Last Night in Twisted River - Page 76

"Hold him," Danny said to his wife, handing little Joe to Katie.

The furious naked woman passed overhead. Danny jumped and tried to grab her feet, but she drifted just above and beyond his reach, swearing as she went. For all of them on the ground, people and pigs, a traveling vagina had hovered over them--descending.

"Someone should tell her that's an unflattering angle, if you're a woman and you're naked," Katie was saying. Probably to Rolf--her remark wouldn't have made any sense to Joe. (Katie never had much to say to the kid, anyway.)

It was very muddy in the pigpen, but Danny had run in mud before--he knew you had to keep your feet moving. He paid no attention to where the pigs were; he could tell by the way the ground shook that they were also running. Danny just followed the drifting woman. When her heels struck the ground, she slid through the shitty mud with her chute collapsing after her. She fell on one hip and the chute dragged her sideways, on her stomach, before Danny could catch up to her. She was almost as surprised to see him as they both were shocked by the awful smell, and by how big the pigs were when they were this close to them. There was also the constant grunting. One of the pigs trampled over the parachute, but the feel of the chute, under its hooves, appeared to panic the animal; it veered, squealing, away from them.

She was a big skydiver, of Amazonian proportions--a virtual giantess. Danny couldn't have carried her out of the pen, but he saw how she was trying to free herself from the harness that attached her to the parachute, which was hard to drag through the muck, and Danny was able to help her with that. The naked skydiver was covered with pig shit and mud. The back of one of Danny's hands brushed against her dirty nipple as he struggled with the strap of the harness that divided her breasts. Danny only then realized that he'd fallen a few times; he was spattered with pig shit and mud, too.
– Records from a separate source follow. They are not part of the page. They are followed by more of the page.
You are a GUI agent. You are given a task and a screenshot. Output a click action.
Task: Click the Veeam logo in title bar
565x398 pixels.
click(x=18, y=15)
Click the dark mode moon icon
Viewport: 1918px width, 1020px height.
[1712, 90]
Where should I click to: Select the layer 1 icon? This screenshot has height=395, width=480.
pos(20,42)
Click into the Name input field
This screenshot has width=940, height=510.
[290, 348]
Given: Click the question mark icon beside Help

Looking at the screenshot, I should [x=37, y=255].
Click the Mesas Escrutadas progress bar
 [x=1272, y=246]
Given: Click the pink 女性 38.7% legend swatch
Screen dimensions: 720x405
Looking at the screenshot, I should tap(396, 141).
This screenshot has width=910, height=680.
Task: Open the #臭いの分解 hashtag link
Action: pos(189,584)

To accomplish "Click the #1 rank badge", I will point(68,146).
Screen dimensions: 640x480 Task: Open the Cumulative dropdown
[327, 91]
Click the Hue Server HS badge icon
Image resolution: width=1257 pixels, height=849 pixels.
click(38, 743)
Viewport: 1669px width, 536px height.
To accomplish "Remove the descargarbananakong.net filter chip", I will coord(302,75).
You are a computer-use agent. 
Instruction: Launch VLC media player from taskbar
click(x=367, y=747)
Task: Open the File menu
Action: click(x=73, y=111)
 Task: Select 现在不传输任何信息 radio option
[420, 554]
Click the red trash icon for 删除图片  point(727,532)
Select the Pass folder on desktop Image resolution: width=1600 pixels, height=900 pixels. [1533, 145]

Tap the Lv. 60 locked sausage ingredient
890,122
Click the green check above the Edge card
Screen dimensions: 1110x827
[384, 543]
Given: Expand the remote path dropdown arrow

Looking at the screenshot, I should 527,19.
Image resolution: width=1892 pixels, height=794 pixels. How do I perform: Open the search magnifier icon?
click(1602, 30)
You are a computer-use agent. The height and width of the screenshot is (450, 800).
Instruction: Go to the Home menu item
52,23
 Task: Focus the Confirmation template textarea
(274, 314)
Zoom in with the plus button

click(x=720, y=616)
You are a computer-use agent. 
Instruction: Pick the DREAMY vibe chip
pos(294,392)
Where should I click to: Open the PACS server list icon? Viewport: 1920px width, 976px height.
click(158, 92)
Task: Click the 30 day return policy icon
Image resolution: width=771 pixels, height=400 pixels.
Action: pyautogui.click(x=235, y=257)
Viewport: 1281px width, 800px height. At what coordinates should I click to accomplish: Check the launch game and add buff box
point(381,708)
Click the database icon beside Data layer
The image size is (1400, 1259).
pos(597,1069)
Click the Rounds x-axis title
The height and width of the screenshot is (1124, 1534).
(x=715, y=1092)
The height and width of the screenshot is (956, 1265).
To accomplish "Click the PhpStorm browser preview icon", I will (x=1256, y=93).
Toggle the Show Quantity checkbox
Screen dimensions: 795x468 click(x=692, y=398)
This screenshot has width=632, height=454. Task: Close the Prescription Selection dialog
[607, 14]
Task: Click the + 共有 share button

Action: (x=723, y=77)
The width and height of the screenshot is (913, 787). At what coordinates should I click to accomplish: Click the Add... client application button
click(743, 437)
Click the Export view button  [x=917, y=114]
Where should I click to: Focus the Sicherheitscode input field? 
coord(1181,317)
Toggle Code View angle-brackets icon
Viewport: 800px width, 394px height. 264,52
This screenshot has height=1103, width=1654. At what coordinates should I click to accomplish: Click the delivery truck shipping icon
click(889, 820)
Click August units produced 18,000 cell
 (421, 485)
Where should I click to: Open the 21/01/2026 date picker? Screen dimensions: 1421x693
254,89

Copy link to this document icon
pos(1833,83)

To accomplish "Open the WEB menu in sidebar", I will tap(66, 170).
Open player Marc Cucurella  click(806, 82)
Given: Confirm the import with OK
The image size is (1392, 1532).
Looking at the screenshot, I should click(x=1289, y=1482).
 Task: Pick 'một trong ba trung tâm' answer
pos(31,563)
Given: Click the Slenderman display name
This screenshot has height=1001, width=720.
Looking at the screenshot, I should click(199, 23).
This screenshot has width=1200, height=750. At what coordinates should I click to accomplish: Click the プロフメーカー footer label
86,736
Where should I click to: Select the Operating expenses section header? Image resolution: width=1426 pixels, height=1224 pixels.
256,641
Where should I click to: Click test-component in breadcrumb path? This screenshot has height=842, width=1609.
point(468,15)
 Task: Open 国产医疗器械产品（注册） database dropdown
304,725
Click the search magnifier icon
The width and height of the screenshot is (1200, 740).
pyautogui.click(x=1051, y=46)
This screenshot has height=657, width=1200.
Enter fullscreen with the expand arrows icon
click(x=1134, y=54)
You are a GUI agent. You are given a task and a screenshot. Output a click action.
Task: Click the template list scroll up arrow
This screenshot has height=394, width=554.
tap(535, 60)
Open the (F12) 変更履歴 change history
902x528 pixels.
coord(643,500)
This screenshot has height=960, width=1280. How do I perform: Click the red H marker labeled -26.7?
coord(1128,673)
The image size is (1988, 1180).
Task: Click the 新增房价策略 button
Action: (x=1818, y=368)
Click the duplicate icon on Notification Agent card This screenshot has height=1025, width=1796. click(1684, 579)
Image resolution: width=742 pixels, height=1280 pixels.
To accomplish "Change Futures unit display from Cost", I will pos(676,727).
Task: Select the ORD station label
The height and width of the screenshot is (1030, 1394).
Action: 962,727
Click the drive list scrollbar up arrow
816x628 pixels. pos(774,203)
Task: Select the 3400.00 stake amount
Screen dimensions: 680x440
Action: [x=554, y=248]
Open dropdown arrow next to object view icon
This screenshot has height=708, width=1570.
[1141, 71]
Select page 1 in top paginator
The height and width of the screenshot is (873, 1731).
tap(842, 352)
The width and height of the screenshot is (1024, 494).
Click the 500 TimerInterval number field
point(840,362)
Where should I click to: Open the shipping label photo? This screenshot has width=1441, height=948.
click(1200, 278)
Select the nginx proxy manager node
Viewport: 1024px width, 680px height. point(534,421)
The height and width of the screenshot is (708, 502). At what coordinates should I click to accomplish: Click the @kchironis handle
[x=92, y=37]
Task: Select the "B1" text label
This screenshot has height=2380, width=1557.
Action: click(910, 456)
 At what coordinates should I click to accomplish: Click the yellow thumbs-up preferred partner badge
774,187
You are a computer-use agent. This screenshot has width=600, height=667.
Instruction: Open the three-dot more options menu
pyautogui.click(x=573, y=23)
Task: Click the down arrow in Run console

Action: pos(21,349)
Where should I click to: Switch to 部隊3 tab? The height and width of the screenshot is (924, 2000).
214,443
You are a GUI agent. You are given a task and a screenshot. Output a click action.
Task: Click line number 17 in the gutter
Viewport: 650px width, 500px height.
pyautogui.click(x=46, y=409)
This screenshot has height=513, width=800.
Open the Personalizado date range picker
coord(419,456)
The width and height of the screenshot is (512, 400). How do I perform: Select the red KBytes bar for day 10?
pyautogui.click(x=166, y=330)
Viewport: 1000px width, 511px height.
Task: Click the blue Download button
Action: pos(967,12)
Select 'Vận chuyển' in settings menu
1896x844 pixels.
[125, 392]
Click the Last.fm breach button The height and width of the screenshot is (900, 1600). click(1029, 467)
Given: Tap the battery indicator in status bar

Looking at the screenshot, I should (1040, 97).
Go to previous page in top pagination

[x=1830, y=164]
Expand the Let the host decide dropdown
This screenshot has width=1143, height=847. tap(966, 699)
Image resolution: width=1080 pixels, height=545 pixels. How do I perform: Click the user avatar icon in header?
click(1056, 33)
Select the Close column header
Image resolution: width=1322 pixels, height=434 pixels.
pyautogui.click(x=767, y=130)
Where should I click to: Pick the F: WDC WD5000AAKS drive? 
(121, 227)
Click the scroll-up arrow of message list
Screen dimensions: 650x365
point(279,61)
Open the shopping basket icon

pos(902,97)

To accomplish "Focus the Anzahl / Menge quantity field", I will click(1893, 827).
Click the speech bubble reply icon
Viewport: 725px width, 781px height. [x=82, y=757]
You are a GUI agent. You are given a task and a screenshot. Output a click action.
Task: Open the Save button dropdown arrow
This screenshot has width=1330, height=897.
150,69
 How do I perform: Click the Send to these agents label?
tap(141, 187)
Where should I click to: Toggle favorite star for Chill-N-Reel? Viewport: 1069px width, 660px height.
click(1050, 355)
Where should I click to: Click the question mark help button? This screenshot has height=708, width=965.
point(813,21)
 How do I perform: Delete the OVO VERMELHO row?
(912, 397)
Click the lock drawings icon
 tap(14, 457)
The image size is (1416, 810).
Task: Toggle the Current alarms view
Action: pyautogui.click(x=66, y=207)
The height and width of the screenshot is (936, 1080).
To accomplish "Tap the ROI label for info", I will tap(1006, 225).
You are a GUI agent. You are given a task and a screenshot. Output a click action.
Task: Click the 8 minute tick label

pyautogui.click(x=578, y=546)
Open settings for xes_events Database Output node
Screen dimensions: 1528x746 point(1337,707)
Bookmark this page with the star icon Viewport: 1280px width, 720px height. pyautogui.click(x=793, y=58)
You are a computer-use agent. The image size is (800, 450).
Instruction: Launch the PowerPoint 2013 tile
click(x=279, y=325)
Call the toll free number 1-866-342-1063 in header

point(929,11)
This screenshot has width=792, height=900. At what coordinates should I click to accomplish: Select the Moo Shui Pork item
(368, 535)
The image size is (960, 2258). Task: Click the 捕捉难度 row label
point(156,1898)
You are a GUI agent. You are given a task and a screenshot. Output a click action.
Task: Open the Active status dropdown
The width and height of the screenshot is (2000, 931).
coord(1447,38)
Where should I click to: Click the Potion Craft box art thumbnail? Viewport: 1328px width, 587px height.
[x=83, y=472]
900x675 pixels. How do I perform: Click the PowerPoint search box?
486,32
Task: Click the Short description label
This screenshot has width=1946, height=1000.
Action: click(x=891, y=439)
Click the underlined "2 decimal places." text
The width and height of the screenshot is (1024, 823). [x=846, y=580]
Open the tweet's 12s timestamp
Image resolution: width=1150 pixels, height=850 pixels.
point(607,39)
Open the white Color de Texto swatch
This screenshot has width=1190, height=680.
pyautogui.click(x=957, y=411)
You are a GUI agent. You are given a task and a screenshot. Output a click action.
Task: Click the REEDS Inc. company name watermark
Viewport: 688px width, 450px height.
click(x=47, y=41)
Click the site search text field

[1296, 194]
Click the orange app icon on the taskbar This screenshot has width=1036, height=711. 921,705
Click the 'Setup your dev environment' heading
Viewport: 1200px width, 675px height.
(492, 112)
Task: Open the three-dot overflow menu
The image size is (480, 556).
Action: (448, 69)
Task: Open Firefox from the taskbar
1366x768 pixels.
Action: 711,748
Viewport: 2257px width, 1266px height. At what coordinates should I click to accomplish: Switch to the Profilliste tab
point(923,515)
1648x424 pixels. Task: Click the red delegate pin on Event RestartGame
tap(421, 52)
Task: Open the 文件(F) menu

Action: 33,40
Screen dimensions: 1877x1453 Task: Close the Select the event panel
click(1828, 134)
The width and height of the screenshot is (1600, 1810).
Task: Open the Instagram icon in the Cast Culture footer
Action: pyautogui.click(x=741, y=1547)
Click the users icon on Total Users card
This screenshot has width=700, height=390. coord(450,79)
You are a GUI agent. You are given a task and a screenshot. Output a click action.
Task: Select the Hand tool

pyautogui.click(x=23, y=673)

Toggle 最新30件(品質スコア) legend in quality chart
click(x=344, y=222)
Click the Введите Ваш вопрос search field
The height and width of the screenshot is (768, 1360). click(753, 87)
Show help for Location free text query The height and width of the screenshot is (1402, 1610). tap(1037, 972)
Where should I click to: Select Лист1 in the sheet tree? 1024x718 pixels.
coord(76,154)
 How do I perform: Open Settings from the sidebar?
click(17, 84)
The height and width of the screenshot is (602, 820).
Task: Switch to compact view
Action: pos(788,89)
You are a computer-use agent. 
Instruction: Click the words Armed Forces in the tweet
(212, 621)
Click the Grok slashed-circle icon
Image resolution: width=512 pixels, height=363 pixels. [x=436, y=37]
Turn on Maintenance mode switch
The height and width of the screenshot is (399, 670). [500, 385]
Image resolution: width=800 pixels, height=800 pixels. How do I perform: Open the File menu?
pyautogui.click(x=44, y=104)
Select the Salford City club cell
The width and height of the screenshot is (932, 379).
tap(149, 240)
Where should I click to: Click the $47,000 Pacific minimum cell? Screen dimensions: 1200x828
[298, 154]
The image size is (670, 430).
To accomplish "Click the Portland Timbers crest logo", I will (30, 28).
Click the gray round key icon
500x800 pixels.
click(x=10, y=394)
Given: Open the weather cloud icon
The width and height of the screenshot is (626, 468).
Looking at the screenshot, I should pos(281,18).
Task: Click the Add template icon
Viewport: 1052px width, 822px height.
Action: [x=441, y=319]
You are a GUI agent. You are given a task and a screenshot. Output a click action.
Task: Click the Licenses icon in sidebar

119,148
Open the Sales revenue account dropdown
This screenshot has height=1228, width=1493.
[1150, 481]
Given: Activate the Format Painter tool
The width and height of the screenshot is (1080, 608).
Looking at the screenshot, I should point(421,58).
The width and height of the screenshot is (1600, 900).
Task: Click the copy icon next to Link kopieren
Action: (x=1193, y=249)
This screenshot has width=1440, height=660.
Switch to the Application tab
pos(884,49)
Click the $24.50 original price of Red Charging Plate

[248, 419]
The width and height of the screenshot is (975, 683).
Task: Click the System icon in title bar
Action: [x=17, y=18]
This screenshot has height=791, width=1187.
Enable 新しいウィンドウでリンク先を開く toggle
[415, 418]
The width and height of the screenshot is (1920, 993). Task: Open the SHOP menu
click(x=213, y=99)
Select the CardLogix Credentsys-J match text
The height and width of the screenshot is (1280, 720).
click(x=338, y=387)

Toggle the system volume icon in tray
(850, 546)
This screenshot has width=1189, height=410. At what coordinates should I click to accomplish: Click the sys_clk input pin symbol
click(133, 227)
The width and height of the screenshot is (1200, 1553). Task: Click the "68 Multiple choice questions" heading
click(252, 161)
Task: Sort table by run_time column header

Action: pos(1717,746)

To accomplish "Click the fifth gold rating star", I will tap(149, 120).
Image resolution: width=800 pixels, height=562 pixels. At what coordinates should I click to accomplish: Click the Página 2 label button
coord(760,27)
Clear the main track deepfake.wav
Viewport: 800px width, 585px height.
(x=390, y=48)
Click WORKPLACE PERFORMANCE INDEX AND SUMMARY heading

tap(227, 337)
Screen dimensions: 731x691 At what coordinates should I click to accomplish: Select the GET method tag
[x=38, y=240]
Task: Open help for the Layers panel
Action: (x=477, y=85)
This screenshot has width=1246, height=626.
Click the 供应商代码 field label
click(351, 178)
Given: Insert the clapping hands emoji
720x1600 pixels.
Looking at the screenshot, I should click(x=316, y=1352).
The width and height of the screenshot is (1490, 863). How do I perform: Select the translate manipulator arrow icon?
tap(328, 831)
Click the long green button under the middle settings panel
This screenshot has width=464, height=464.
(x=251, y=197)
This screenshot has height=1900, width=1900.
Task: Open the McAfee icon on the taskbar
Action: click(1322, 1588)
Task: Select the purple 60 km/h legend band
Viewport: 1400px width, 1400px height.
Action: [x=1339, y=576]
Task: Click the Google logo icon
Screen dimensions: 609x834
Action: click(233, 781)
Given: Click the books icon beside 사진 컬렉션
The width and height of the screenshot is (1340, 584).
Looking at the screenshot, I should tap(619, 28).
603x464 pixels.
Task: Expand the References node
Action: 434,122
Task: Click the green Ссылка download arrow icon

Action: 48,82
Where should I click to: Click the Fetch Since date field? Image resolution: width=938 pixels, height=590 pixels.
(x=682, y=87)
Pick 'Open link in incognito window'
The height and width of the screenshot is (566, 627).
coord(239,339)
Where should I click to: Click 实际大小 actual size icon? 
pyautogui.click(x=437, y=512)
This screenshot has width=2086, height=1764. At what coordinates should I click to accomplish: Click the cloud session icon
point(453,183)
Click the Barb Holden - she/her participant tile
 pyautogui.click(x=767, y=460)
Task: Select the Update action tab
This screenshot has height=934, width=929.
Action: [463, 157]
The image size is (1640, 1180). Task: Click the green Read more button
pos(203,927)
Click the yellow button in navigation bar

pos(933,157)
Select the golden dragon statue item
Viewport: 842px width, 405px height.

"No one told me it was a fucking pig farm!" the skydiver said. She had closely cropped hair, and she'd shaved her pubic hair, leaving just a vertical strip, but she was a strawberry blonde, top to bottom.

"They're a bunch of asshole artists--I had nothing to do with this," Danny told her.

From her scar, he could see she'd had a cesarean section. She looked a decade older than Danny, in her thirties, maybe. Evidently, she'd been a bodybuilder. Her tattoos were indiscernible in the muck, but she was definitely not the nude the art students had been imagining; maybe she was more than they'd bargained for, the writer hoped.

"My name's Danny," he told her.

"Amy," she said. "Thanks."

When she was freed from the chute, Danny put his hand on the small of her back and pushed her ahead of him. "Run to the fence--just keep running," he told her. He kept his hand against her damp skin the whole way. A pig blundered past them as if it were racing them, not chasing them. Possibly it was running away from them. They almost collided with another pig, this one running in the opposite direction. Perhaps it was the parachute that had upset the pigs--not the naked lady.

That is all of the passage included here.